Uncle Neal is but one of a litany of dead gays in cinematic history, yet Ganymede ultimately refuses the ‘bury your gays’ trope by refusing to let past terrors and corporeal horrors continue to haunt present-day gays. Lee escapes what almost becomes a traumatic cycle in his family on his mother’s side. Part of that is due to Kyle, who will not let go of Lee, no matter how difficult things become. Part of that is also due to Floy, who tosses out her admittedly forced attitude towards homosexuality before it’s too late and stands by her gay son in defiance of Big Lee who’s symbolic of heteronormative patriarchy’s hypocrisy. 

One dead gay is enough in Ganymede, and the entire plot is all about allowing no more dead gays. It takes a lot of pain and, indeed, some trauma for Lee to arrive at a positive place. At least he’s alive to be in that place. There’s so much hope for him going forward, particularly with his mother finally fully by his side. There’s even the closet case, Justin, seeming to be living his truth in the closing scene, spending time with Lee and Kyle—here’s to hoping his nose is done being broken thanks to toxic masculinity combined with internalised homophobia.

The real terror of Ganymede are all the results of repressing sexuality and treating non-heteronormative sexuality as if it’s something monstrous.
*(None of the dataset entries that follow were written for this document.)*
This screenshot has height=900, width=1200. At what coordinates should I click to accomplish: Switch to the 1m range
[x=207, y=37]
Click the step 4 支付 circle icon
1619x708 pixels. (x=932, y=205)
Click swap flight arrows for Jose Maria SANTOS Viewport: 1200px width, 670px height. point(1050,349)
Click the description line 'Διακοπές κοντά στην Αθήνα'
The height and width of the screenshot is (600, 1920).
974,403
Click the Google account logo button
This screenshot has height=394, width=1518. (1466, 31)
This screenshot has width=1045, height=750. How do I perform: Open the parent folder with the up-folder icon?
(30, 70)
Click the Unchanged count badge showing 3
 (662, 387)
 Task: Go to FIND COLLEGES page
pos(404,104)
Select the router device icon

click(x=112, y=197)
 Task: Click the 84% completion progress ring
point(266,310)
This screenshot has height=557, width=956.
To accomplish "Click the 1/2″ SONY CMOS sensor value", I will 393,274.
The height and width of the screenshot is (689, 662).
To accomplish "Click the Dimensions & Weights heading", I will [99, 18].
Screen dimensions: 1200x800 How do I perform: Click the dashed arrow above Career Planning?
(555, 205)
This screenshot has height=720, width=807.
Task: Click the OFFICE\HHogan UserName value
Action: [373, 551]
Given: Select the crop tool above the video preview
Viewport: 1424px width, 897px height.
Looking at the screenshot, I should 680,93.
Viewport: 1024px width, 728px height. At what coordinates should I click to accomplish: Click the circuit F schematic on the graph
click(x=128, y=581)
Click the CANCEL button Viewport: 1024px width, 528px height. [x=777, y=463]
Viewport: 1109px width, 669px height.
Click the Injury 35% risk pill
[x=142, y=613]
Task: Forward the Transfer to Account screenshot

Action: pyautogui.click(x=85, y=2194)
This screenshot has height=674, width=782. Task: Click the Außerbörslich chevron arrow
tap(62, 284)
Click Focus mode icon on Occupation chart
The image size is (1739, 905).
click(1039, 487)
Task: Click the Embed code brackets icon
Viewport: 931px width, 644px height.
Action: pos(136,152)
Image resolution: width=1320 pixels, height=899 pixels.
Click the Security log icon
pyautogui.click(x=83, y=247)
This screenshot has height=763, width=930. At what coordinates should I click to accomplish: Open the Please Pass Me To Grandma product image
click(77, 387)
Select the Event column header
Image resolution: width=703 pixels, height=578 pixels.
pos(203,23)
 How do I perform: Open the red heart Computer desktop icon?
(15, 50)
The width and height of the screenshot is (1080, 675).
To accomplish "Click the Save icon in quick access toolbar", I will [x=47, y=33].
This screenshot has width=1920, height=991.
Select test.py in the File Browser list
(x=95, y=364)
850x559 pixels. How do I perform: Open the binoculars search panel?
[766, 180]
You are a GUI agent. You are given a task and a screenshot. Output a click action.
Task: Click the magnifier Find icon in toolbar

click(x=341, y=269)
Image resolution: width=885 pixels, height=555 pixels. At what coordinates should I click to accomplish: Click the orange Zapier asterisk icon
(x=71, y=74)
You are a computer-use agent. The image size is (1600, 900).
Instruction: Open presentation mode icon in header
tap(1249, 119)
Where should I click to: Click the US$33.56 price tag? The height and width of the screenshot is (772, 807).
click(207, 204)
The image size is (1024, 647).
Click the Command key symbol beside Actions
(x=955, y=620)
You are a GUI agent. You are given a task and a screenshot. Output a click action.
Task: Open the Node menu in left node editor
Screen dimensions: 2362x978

The real monsters are Big Lee and Pastor Royer, and all the other men like them in many towns, as well as cities, across America, Canada, and every other country on Planet Earth. This kind of man leaves trauma in his wake, as he preaches and pontificates to the world about what’s right and what’s wrong while living opposite his own words. This kind of man has a child only to reject them simply because of who their child grows up to love. This kind of man cannot reckon with his own desires, nor live a so-called holy life that he tells others to live. Ganymede turns a traditional Gothic portrayal of homosexuals as monsters into contemporary Queer Gothic that rightly posits white heteronormative patriarchy is the monster and will eat all of us alive if we let it. Lee survives the monster and, in the process, saves his mother from succumbing to it, too. Big Lee goes off to live his hypocritical truth, and as for Pastor Royer, he remains haunted by the internalised homophobia he’s come to call a friend after so many years.